# START OF Data to process

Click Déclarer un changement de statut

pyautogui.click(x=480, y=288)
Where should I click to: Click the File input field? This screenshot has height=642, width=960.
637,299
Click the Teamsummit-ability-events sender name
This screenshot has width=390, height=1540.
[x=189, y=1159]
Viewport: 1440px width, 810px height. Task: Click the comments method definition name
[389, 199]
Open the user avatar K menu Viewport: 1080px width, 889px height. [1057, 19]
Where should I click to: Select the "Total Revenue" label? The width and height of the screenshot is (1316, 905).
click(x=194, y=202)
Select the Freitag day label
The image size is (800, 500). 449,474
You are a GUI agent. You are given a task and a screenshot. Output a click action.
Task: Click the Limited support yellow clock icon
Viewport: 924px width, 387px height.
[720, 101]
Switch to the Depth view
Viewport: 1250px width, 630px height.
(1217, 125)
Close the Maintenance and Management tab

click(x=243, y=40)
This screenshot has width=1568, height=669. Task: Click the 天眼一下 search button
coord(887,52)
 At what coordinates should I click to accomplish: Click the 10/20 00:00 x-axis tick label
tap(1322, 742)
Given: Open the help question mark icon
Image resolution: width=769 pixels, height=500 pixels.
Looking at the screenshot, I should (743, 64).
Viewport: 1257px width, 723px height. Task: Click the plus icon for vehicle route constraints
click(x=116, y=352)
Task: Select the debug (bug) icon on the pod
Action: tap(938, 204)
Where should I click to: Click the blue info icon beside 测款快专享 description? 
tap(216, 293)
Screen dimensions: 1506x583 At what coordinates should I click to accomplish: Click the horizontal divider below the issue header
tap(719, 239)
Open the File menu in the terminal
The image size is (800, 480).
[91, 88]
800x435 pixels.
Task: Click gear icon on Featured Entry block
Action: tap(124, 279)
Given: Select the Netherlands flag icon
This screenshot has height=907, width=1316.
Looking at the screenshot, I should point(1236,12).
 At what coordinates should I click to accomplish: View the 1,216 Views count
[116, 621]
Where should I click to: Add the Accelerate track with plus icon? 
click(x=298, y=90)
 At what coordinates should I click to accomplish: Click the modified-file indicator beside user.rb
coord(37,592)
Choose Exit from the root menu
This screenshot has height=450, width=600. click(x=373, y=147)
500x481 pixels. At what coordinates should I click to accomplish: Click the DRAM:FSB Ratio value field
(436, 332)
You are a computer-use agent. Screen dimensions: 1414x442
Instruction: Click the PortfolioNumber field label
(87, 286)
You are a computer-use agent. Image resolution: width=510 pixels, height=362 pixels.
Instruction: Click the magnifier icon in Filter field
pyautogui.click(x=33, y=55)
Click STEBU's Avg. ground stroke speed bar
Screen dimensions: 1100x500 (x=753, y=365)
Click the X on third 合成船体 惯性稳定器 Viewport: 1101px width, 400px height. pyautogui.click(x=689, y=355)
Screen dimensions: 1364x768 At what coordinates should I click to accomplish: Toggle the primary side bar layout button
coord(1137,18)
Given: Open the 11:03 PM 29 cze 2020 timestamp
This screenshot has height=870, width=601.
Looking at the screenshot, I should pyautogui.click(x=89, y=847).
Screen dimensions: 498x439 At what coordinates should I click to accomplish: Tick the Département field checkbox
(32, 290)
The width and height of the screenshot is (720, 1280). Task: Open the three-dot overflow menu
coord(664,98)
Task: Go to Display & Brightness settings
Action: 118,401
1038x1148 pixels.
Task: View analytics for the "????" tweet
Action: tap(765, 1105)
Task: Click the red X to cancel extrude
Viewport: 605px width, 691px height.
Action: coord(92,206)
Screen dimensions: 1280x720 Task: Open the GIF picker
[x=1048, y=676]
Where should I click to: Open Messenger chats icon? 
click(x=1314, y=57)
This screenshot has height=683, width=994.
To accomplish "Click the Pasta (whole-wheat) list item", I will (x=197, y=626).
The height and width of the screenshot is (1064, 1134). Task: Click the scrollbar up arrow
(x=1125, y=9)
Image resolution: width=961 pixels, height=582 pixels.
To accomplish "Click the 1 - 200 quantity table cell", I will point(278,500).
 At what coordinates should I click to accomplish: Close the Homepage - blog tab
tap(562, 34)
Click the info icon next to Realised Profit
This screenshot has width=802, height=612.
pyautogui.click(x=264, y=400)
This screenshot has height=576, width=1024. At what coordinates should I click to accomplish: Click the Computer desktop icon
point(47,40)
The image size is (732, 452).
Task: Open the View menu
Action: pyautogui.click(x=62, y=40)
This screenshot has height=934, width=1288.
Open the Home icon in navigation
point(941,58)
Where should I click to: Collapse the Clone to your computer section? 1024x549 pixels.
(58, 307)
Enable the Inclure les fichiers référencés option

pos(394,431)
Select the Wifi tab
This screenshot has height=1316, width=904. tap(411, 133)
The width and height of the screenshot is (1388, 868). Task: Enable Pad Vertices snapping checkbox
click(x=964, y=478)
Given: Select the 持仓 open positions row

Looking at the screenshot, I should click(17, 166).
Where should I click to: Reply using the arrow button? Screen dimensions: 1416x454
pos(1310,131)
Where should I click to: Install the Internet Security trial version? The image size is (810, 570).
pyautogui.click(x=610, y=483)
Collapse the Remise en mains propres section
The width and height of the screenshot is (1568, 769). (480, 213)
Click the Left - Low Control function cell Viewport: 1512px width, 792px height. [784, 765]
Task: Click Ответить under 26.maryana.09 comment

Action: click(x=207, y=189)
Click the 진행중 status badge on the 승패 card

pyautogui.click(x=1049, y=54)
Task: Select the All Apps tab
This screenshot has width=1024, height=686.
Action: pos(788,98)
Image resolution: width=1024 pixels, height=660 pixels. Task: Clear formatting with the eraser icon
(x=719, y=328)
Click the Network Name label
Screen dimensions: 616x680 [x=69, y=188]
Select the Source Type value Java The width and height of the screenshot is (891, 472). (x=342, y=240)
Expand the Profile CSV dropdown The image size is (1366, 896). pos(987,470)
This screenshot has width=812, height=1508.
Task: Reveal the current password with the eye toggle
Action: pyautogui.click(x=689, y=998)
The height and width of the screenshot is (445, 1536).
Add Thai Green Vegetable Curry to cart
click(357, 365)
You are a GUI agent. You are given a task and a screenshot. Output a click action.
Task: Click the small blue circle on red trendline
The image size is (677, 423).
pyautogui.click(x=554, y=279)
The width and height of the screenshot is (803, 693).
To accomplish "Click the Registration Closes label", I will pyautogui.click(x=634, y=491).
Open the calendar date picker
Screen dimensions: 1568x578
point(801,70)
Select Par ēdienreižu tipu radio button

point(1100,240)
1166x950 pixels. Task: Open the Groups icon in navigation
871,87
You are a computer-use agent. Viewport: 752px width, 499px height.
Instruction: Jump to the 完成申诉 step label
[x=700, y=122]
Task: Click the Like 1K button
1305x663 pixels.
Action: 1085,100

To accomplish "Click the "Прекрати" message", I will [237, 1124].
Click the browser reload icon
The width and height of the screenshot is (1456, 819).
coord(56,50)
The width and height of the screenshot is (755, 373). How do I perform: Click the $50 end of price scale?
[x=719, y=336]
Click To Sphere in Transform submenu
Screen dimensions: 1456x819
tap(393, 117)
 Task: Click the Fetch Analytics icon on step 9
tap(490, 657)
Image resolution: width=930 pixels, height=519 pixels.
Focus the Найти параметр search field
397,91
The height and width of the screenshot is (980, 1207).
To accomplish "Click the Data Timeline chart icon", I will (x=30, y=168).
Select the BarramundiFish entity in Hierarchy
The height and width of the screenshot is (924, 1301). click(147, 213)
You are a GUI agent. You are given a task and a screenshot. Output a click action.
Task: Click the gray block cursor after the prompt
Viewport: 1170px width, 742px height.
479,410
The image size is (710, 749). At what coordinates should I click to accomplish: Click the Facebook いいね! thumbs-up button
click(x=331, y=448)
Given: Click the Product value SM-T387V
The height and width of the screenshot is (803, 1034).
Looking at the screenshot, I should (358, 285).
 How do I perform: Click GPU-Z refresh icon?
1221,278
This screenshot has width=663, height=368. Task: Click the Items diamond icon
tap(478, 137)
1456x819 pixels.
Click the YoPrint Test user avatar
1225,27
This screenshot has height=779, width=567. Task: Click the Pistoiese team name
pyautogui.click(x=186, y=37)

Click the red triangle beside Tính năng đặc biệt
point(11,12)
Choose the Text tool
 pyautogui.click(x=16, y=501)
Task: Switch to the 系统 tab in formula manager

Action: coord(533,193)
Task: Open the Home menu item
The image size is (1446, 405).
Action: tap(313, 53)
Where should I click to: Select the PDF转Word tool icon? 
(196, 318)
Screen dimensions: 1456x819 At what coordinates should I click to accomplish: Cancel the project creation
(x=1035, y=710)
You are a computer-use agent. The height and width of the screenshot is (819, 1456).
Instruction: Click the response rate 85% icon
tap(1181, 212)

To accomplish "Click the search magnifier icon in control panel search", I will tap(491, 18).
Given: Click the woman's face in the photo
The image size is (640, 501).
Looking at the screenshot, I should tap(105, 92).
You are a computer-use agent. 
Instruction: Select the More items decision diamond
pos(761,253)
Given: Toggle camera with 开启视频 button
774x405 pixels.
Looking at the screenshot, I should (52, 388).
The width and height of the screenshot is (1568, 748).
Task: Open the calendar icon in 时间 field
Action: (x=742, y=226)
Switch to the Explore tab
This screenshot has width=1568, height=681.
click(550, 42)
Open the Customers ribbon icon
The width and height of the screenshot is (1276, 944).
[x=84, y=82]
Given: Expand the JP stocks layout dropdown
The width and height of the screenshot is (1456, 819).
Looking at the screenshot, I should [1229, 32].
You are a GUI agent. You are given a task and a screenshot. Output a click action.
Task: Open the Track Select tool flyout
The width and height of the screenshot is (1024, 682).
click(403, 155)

# END OF Data to process

Rewrite everything from "Given: Open the help question mark icon" down to "tap(216, 293)", changing "plus icon" to "add icon" and leaving the rest of the material unchanged.

Given: Open the help question mark icon
Image resolution: width=769 pixels, height=500 pixels.
Looking at the screenshot, I should (743, 64).
Viewport: 1257px width, 723px height. Task: Click the add icon for vehicle route constraints
click(x=116, y=352)
Task: Select the debug (bug) icon on the pod
Action: tap(938, 204)
Where should I click to: Click the blue info icon beside 测款快专享 description? 
tap(216, 293)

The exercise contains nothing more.